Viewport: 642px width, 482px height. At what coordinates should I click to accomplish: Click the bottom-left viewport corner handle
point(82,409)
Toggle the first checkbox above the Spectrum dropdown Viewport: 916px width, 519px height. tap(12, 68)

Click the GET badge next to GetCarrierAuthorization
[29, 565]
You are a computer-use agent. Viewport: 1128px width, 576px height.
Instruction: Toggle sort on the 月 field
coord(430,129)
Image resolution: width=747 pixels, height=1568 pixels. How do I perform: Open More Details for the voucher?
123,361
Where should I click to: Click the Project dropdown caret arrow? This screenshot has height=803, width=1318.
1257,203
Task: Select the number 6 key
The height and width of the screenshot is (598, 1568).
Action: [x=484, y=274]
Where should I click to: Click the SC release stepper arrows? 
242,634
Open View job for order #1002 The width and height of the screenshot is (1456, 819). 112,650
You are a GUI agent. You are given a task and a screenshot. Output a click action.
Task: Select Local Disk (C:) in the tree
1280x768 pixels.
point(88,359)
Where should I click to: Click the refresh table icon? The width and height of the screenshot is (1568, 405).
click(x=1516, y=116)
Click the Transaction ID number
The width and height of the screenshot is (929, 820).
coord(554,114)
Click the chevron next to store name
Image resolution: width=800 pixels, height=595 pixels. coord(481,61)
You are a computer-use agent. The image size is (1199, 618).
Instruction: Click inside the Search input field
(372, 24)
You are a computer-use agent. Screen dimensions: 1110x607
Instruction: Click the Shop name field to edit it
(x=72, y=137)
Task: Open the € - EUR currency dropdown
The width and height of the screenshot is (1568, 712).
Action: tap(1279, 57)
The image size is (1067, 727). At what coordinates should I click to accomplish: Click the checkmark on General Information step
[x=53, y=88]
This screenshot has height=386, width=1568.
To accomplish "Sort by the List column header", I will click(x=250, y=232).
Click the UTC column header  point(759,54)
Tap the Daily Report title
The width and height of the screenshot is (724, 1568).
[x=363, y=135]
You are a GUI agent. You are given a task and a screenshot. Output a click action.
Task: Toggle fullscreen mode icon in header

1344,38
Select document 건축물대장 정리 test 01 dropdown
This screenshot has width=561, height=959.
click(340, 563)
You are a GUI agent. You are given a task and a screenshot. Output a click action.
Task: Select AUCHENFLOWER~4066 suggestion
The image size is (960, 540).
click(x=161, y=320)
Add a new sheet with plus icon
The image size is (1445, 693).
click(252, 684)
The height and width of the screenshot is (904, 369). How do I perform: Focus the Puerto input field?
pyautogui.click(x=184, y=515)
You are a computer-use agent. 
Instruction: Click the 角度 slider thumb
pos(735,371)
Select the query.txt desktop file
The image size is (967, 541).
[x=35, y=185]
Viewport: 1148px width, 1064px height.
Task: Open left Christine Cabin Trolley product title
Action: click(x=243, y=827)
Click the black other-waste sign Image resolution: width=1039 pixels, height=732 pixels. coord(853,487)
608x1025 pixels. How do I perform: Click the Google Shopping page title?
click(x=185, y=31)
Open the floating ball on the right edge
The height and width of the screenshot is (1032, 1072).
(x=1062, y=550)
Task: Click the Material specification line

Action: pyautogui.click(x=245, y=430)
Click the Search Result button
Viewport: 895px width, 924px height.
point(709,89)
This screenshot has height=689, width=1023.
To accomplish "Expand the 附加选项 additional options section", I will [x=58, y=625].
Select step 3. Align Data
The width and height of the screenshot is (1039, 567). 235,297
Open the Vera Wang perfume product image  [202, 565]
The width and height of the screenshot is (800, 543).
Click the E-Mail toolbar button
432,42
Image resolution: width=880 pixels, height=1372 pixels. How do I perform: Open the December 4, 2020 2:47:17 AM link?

--- Problem to solve ---
Each line that contains the string "will" should be copied from the data above.

--- Answer for this exercise ---
To accomplish "Sort by the List column header", I will click(x=250, y=232).
To accomplish "Expand the 附加选项 additional options section", I will [x=58, y=625].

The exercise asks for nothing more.